■ **TASK STATEMENT**:
The required answer is every line of the data containing the word "agent".

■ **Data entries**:
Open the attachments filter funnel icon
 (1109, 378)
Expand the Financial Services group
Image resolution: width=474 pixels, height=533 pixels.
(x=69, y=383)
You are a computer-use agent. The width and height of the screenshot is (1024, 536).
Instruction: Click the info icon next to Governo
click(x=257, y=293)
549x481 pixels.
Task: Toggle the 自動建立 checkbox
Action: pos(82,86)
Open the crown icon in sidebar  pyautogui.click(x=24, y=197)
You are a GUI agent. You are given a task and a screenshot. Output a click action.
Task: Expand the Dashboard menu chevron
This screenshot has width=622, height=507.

■ **SOLUTION FOR THIS PROBLEM**:
You are a computer-use agent. The width and height of the screenshot is (1024, 536).
You are a GUI agent. You are given a task and a screenshot. Output a click action.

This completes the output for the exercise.